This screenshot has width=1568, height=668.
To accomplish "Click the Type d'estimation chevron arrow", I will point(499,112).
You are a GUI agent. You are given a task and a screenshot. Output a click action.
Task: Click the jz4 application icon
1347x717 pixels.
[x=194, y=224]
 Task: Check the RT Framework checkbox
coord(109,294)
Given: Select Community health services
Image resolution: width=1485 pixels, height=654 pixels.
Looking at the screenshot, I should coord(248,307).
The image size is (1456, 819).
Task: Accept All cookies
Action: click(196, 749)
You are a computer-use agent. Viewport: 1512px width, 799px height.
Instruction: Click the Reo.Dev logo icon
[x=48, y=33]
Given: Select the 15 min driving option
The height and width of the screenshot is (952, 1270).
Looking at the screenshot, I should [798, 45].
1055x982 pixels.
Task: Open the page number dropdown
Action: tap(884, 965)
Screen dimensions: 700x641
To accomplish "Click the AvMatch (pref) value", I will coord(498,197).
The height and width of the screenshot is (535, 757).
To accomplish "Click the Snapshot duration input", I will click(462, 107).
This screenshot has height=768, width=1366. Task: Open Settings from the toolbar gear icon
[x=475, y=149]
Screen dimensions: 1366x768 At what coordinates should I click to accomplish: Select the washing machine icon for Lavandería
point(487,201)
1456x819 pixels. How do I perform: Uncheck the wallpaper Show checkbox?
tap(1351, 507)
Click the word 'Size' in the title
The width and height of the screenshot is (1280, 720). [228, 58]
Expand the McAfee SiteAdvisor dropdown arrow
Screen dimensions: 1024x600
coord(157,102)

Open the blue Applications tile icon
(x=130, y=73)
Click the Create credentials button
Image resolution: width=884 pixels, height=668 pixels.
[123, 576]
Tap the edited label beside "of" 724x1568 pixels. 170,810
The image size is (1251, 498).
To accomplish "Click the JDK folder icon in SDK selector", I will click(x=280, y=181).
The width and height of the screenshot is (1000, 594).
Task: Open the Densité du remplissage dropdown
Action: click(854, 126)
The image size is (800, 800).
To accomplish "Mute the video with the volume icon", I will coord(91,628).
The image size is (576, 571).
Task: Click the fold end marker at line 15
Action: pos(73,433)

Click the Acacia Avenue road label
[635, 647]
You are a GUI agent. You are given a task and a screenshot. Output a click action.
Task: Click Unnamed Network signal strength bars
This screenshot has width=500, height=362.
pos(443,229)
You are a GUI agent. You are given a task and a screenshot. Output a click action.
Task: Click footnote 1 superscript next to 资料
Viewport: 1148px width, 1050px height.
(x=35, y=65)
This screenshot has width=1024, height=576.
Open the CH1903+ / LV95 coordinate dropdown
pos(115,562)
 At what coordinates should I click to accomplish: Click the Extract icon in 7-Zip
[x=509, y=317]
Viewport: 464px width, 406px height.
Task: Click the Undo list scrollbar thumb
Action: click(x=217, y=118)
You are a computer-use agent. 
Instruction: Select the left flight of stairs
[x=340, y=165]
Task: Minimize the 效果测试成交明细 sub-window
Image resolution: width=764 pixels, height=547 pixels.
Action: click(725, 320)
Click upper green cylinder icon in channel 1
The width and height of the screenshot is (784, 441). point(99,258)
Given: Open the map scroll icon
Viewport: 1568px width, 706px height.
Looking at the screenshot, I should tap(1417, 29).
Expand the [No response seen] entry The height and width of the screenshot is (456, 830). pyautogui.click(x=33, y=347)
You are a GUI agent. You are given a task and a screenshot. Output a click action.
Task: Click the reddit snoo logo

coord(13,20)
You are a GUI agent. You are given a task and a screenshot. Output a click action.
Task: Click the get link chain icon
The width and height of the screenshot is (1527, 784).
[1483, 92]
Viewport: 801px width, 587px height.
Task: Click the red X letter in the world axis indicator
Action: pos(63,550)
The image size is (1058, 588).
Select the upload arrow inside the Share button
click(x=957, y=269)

Your goal — Swap "GUI agent" for "interface agent" throughout the entries above, and leave every other part of them unchanged.

Task output —
This screenshot has width=1568, height=668.
To accomplish "Click the Type d'estimation chevron arrow", I will point(499,112).
You are a interface agent. You are given a task and a screenshot. Output a click action.
Task: Click the jz4 application icon
1347x717 pixels.
[x=194, y=224]
 Task: Check the RT Framework checkbox
coord(109,294)
Given: Select Community health services
Image resolution: width=1485 pixels, height=654 pixels.
Looking at the screenshot, I should coord(248,307).
The image size is (1456, 819).
Task: Accept All cookies
Action: click(196, 749)
You are a computer-use agent. Viewport: 1512px width, 799px height.
Instruction: Click the Reo.Dev logo icon
[x=48, y=33]
Given: Select the 15 min driving option
The height and width of the screenshot is (952, 1270).
Looking at the screenshot, I should [798, 45].
1055x982 pixels.
Task: Open the page number dropdown
Action: tap(884, 965)
Screen dimensions: 700x641
To accomplish "Click the AvMatch (pref) value", I will coord(498,197).
The height and width of the screenshot is (535, 757).
To accomplish "Click the Snapshot duration input", I will click(462, 107).
This screenshot has height=768, width=1366. Task: Open Settings from the toolbar gear icon
[x=475, y=149]
Screen dimensions: 1366x768 At what coordinates should I click to accomplish: Select the washing machine icon for Lavandería
point(487,201)
1456x819 pixels. How do I perform: Uncheck the wallpaper Show checkbox?
tap(1351, 507)
Click the word 'Size' in the title
The width and height of the screenshot is (1280, 720). [228, 58]
Expand the McAfee SiteAdvisor dropdown arrow
Screen dimensions: 1024x600
coord(157,102)

Open the blue Applications tile icon
(x=130, y=73)
Click the Create credentials button
Image resolution: width=884 pixels, height=668 pixels.
[123, 576]
Tap the edited label beside "of" 724x1568 pixels. 170,810
The image size is (1251, 498).
To accomplish "Click the JDK folder icon in SDK selector", I will click(x=280, y=181).
The width and height of the screenshot is (1000, 594).
Task: Open the Densité du remplissage dropdown
Action: click(854, 126)
The image size is (800, 800).
To accomplish "Mute the video with the volume icon", I will coord(91,628).
The image size is (576, 571).
Task: Click the fold end marker at line 15
Action: pos(73,433)

Click the Acacia Avenue road label
[635, 647]
You are a interface agent. You are given a task and a screenshot. Output a click action.
Task: Click Unnamed Network signal strength bars
This screenshot has width=500, height=362.
pos(443,229)
You are a interface agent. You are given a task and a screenshot. Output a click action.
Task: Click footnote 1 superscript next to 资料
Viewport: 1148px width, 1050px height.
(x=35, y=65)
This screenshot has width=1024, height=576.
Open the CH1903+ / LV95 coordinate dropdown
pos(115,562)
 At what coordinates should I click to accomplish: Click the Extract icon in 7-Zip
[x=509, y=317]
Viewport: 464px width, 406px height.
Task: Click the Undo list scrollbar thumb
Action: click(x=217, y=118)
You are a computer-use agent. 
Instruction: Select the left flight of stairs
[x=340, y=165]
Task: Minimize the 效果测试成交明细 sub-window
Image resolution: width=764 pixels, height=547 pixels.
Action: click(725, 320)
Click upper green cylinder icon in channel 1
The width and height of the screenshot is (784, 441). point(99,258)
Given: Open the map scroll icon
Viewport: 1568px width, 706px height.
Looking at the screenshot, I should tap(1417, 29).
Expand the [No response seen] entry The height and width of the screenshot is (456, 830). pyautogui.click(x=33, y=347)
You are a interface agent. You are given a task and a screenshot. Output a click action.
Task: Click the reddit snoo logo

coord(13,20)
You are a interface agent. You are given a task and a screenshot. Output a click action.
Task: Click the get link chain icon
The width and height of the screenshot is (1527, 784).
[1483, 92]
Viewport: 801px width, 587px height.
Task: Click the red X letter in the world axis indicator
Action: pos(63,550)
The image size is (1058, 588).
Select the upload arrow inside the Share button
click(x=957, y=269)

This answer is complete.